Exercises to complete:
- A) Answer these questions from the forum post below about fearing house spiders but not a pet tarantula:
(i) How long has the poster owned the Rose Hair?
(ii) Where do the black widow spiders live?
(iii) What two steps did the poster consider to combat arachnophobia?
- B) Carry on the forum post below about fearing small house spiders but not a pet tarantula, picking up after its final sentence.
━━━━━ Document section ━━━━━
# Does It Make Any Sense For Me To Fear Little Black House Spiders but not fear my Tarantula?



## Mcskillz (Jun 4, 2010)

okay so I had a case of mild arachnophobia when I was growing up but I was also at the same time very curious about spiders. Anyway to combat this arachnophobia I considered educating myself about them and getting a rose hair tarantula. 

I don't really have any fear of my Rose Hair having owned her for 3 years now and I doubt that I will ever fear it. Other types of T's...well I haven't taken that step yet LOL

However I thought my arachnophobia was cured, but it wasn't. Whenever I see a black fuzzy looking spider crawling on my bed or wall I start to go into a panick stricken mode while my rose-hair just looks at me bewildered. Also its not just black fuzzy little spiders(sorry I dont know what kind of spider they are, but I just assume they are common house spiders) Also i dont like the beige tan colored spiders I find sometimes and I'm not very fond of black widow spiders, though they live in my garage and not my bedroom(knocks on wood).
━━━━━ Data excerpt ━━━━━
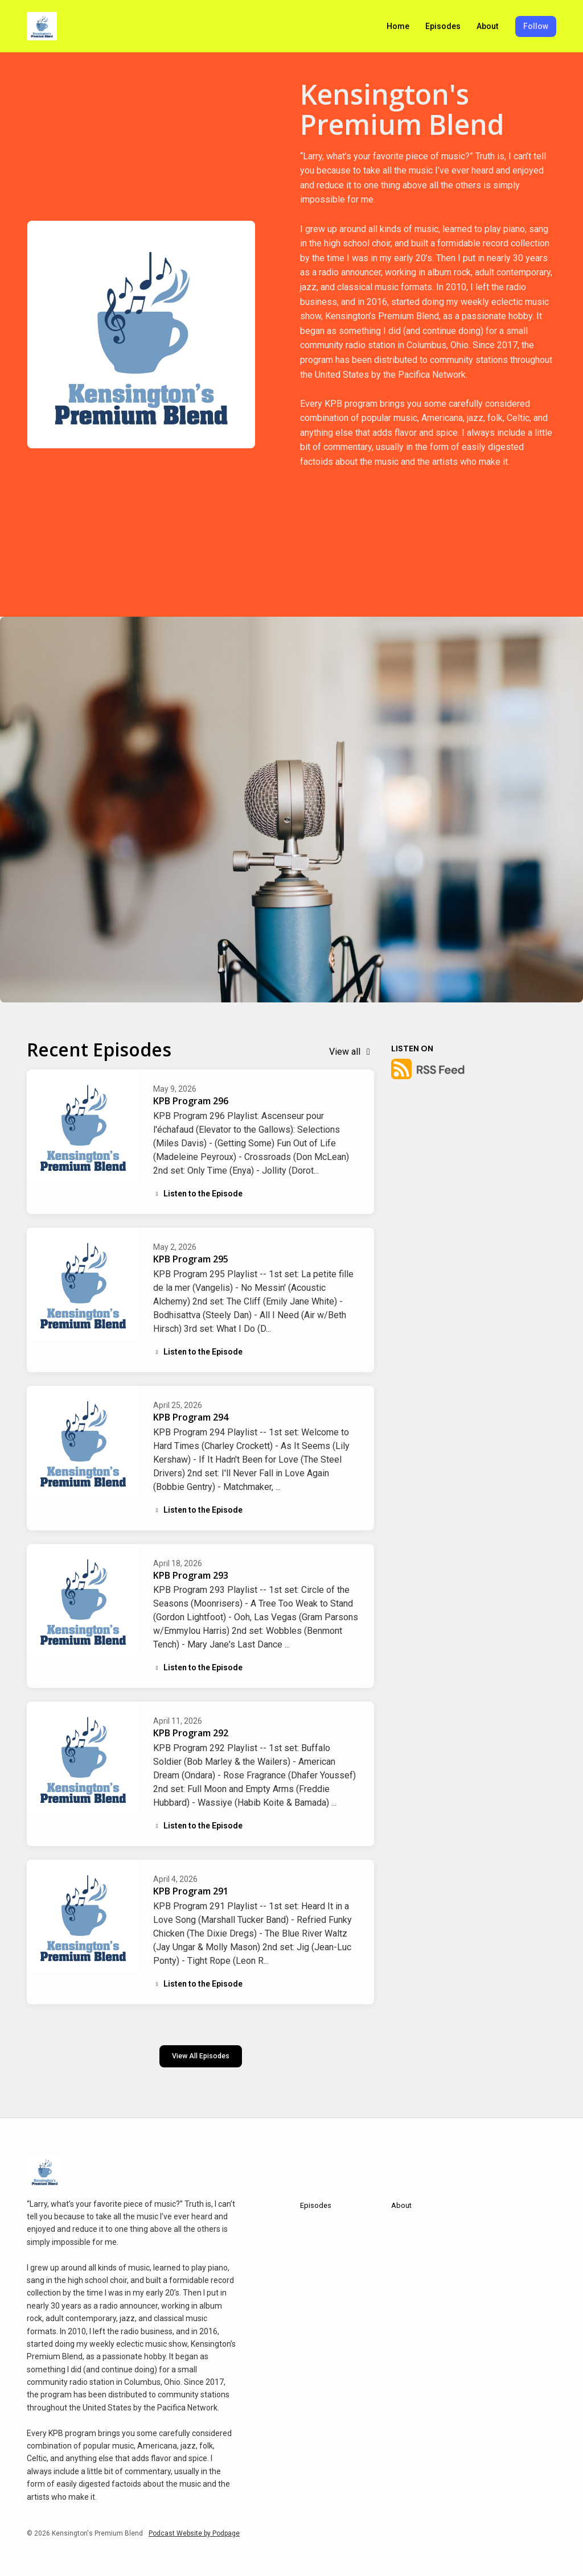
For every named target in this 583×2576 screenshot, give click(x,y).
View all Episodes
━━━━━
Answers to the tasks:
- A)
(i) 3 years.
(ii) In the poster's garage.
(iii) Educating themself about spiders and getting a rose hair tarantula.

- B)
So coming off as a bit too sensitive compared to those on here that probably touch all kinds of spiders on a regular basis and dont fear them, I was curious if anybody knew why my Rose Hair Tarantula didn't exactly cure my fear of small spiders that are totally harmless but made it so that I'm not afraid of tarantulas.


----------



## belljar77 (Jun 4, 2010)

The little ones used to give me the willies too. I wonder if it's because you're never expecting them- you expect to see your T when you look at her enclosure, you're never prepared for the little guy to zip across your bedroom ceiling. By the way, I got over my fear by learning about them, they're just as cool as the Ts.


----------



## Nikkeh (Jun 4, 2010)

I'm the same. I'm scared of hous aracnid that isn't a tarantula, i think it's also because with T's you get to know them and are familiar with them, whereas house spiders and such are pretty much like strangers. Put it this way if you saw a guy you knew well walking behind you late at night on your way home it wouldn't really bother you, but if a stranger was it would be a different matter lol


----------



## Josey (Jun 4, 2010)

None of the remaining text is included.